Selama Januari hingga Februari 2015, Ditjen Pajak telah melakukan sandera badan (gijzeling) sedikitnya terhadap lima penunggak pajak. Dari gijzeling, Ditjen Pajak berhasil meraup penerimaan pajak sebesar Rp 9,89 miliar.

Pajak juga melakukan berbagai upaya mendongkrak pajak pribadi non karyawan dari kaum profesional, seperti dokter, pengacara, dan artis. "Wajib pajak yang income-nya lebih dari satu, pasti kurang bayar," imbuh Bambang.

Bambang optimistis, pada tahun ini, Ditjen Pajak mampu mencapai target penerimaan dari WP pribadi Rp 40 triliun. Apalagi, sejumlah aturan semacam insentif baru sudah dikeluarkan Kemkeu. Antara lain, penghapusan sanksi administrasi 2% per bulan atas utang pajak. Dari aturan itu, pemerintah berharap bisa meraih piutang pajak dengan potensi Rp 20 triliun tahun ini.
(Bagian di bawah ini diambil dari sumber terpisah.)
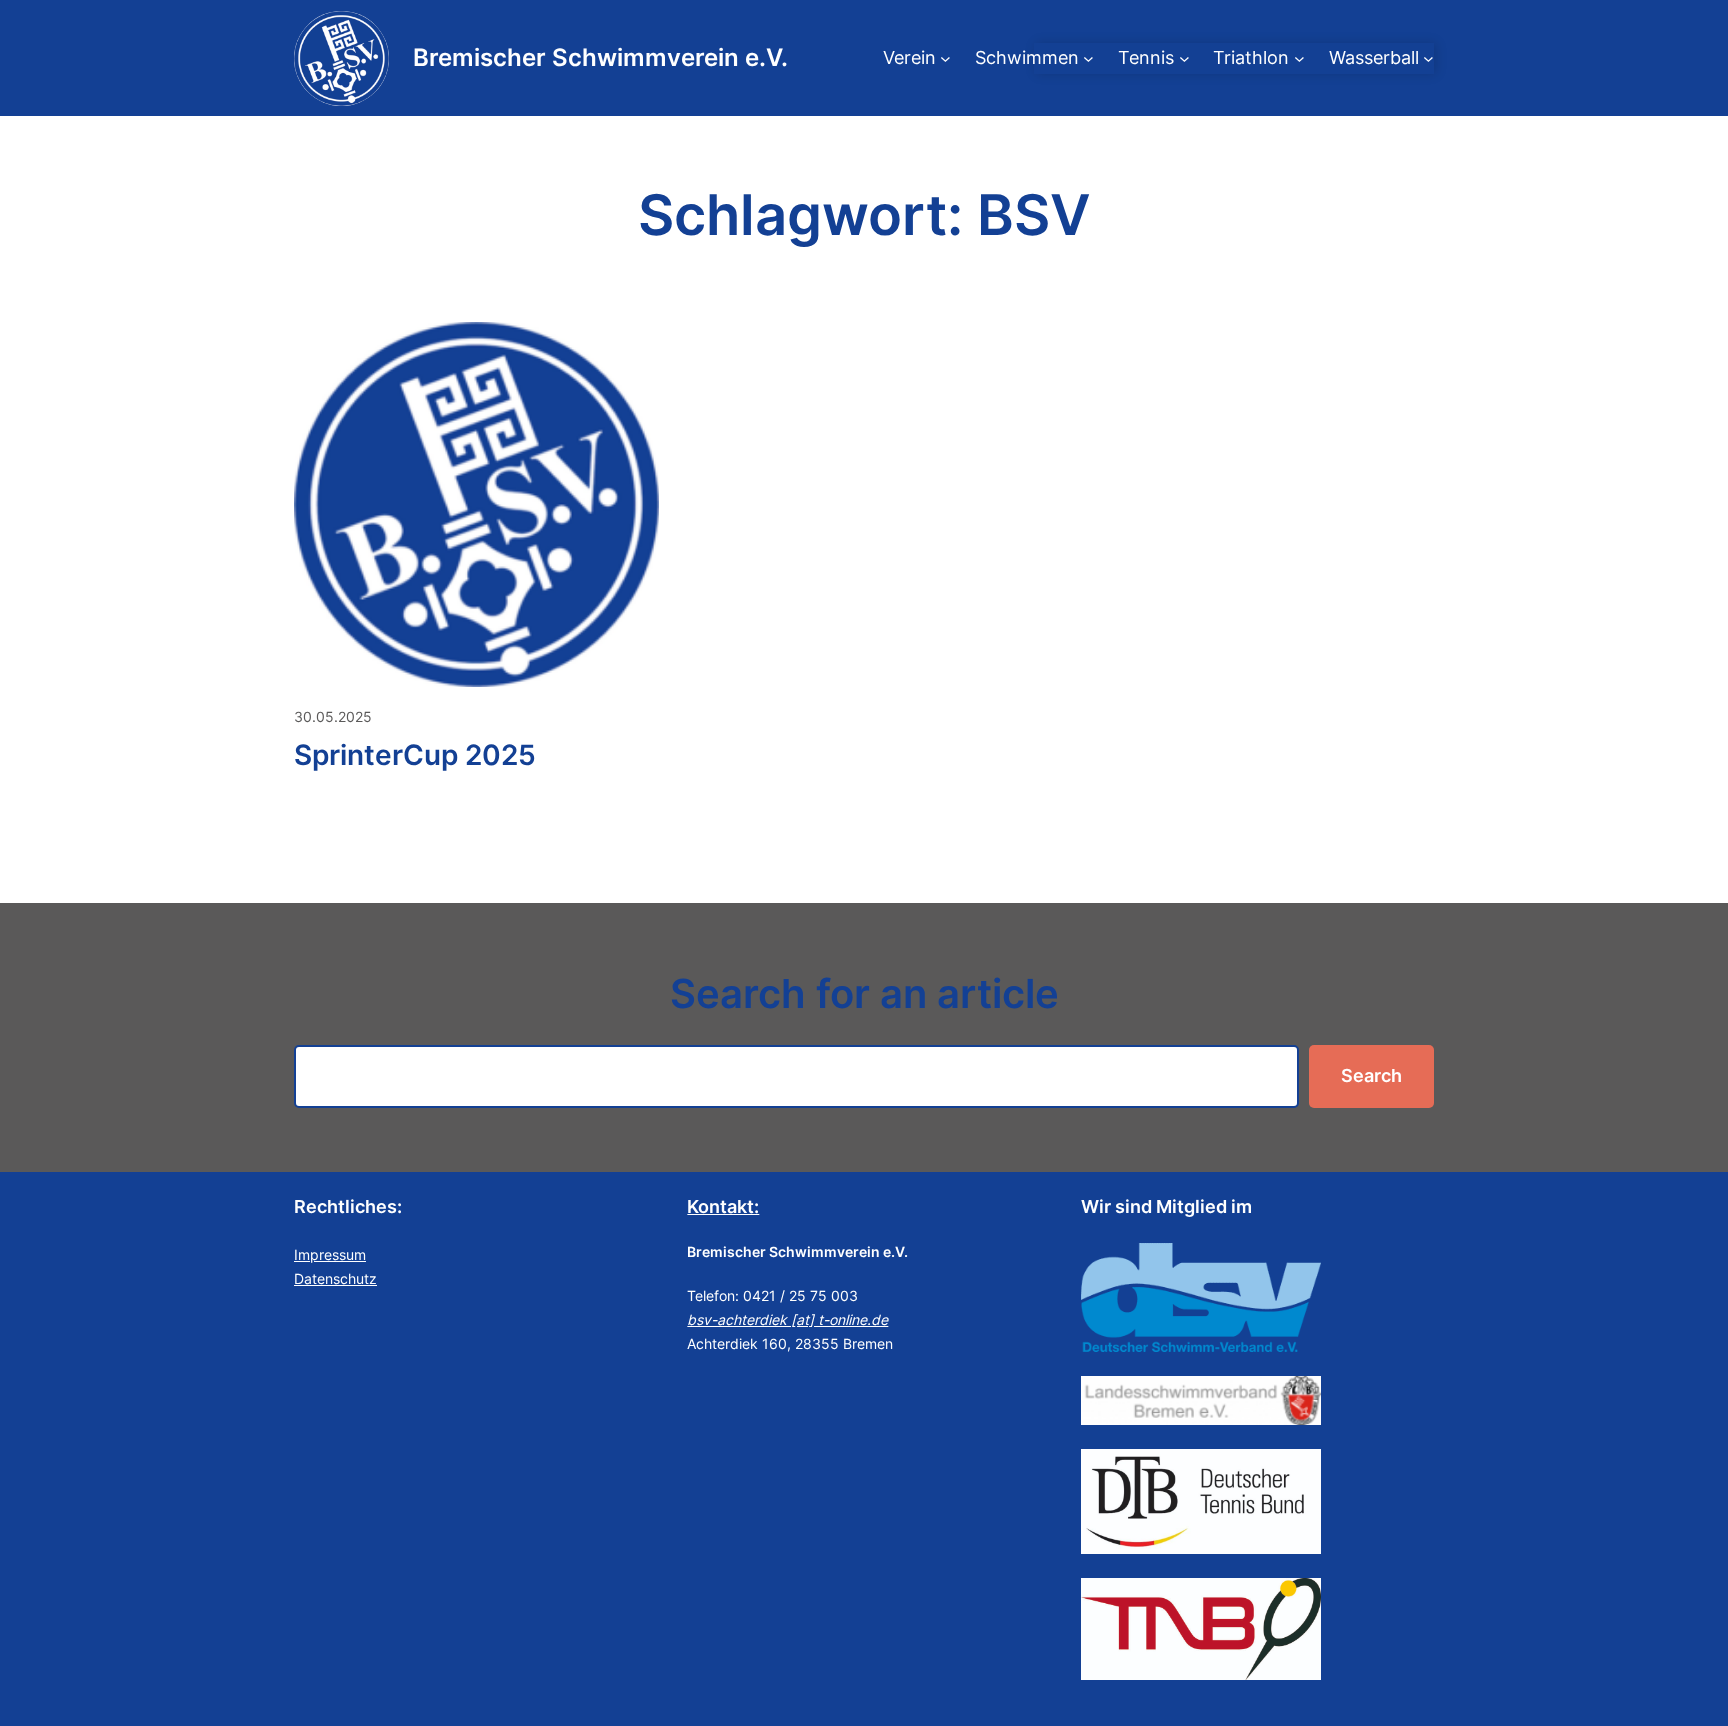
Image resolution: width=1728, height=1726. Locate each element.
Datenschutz (335, 1278)
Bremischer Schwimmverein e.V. (600, 57)
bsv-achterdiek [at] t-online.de (787, 1319)
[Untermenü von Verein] (945, 58)
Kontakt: (723, 1206)
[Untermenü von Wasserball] (1428, 58)
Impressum (330, 1254)
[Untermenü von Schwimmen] (1088, 58)
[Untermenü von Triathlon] (1299, 58)
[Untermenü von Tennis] (1184, 58)
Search (1371, 1075)
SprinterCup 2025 (415, 755)
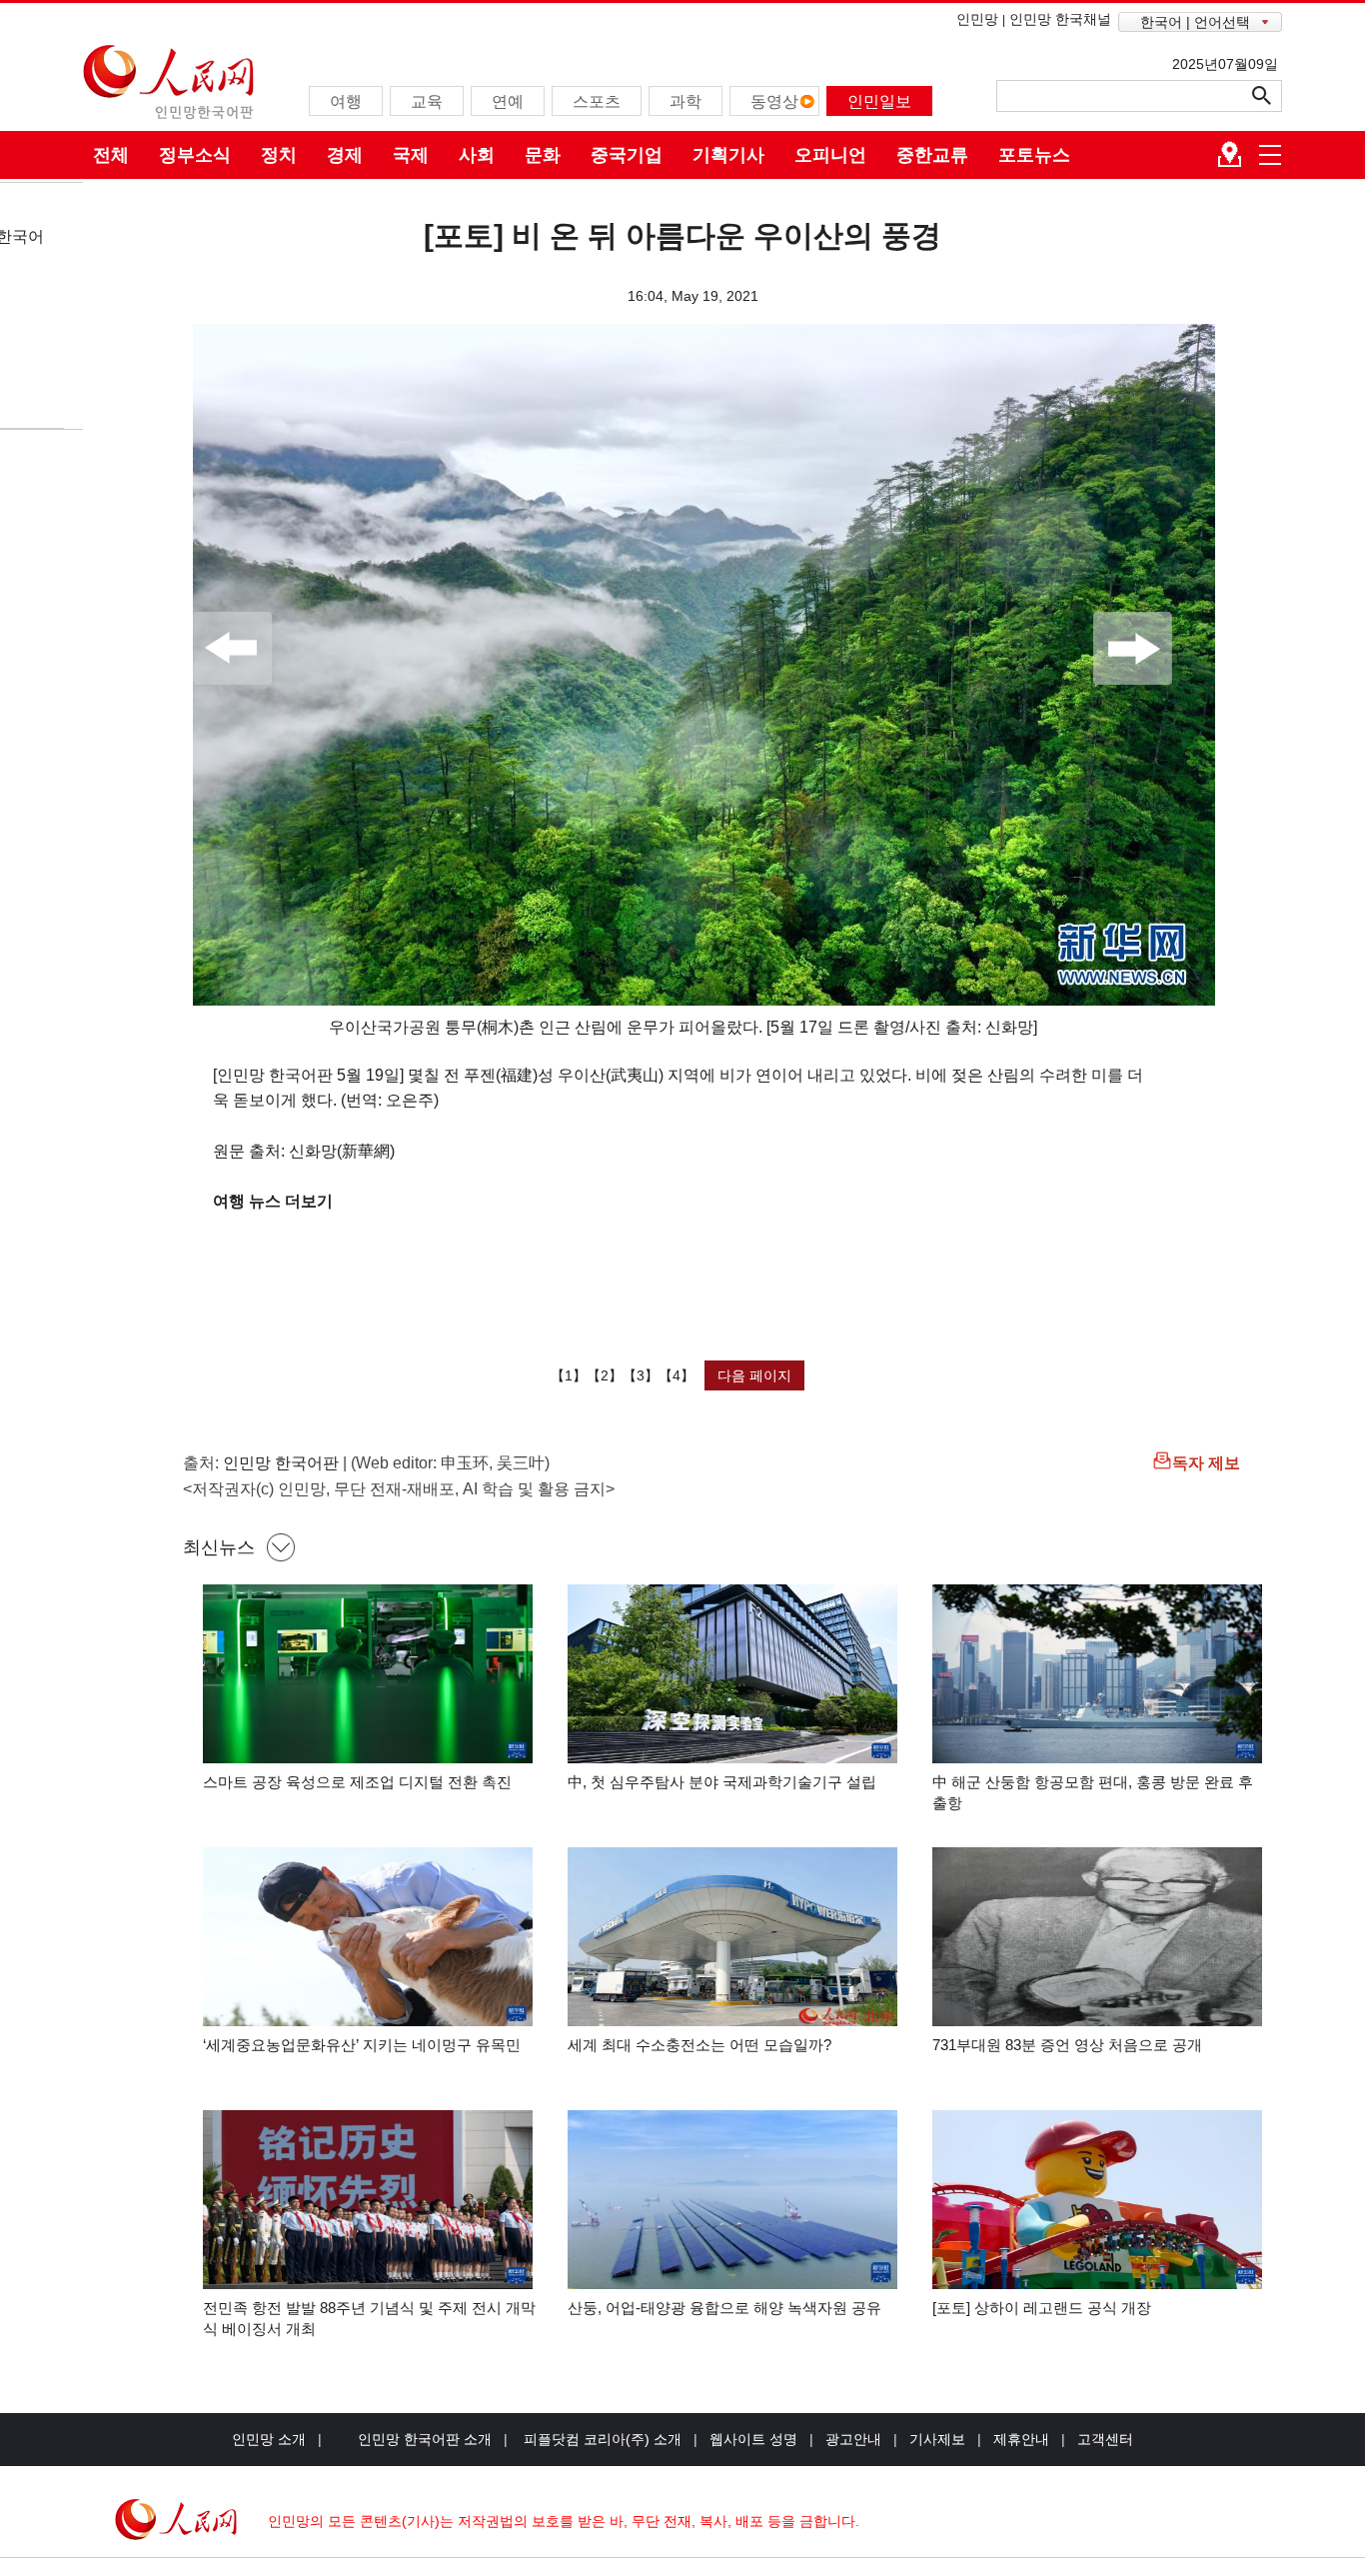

Selain itu, dalam waktu dekat Kemkeu juga akan menerbitkan aturan mengenai penghapusan sanksi bagi WP yang ingin memperbaiki SPT.

Yustinus Prastowo, Pengamat Pajak dari Center for Indonesia Taxation Analysis menyarankan pemerintah jangan terlihat ‘jumawa’ dulu dengan kenaikan penerimaan pajak WP pribadi. Menurutnya, perlu dilihat lebih detail sumber kenaikan tersebut.

Pertama, apakah jumlah WP tetap, namun setorannya bertambah. Kedua, apakah WP bertambah sehingga setorannya juga naik. "Kalau alasan yang pertama, artinya imbauan, pemeriksaan, hingga gijzeling Ditjen Pajak mulai efektif," kata Yustinus.

Padahal, menurut Yustinus, pemerintah masih memiliki celah mengejar pajak dari WP pribadi, seperti pemotongan hasil transaksi di atas Rp 500 juta. Cara ini sangat potensial dan harus diberlakukan.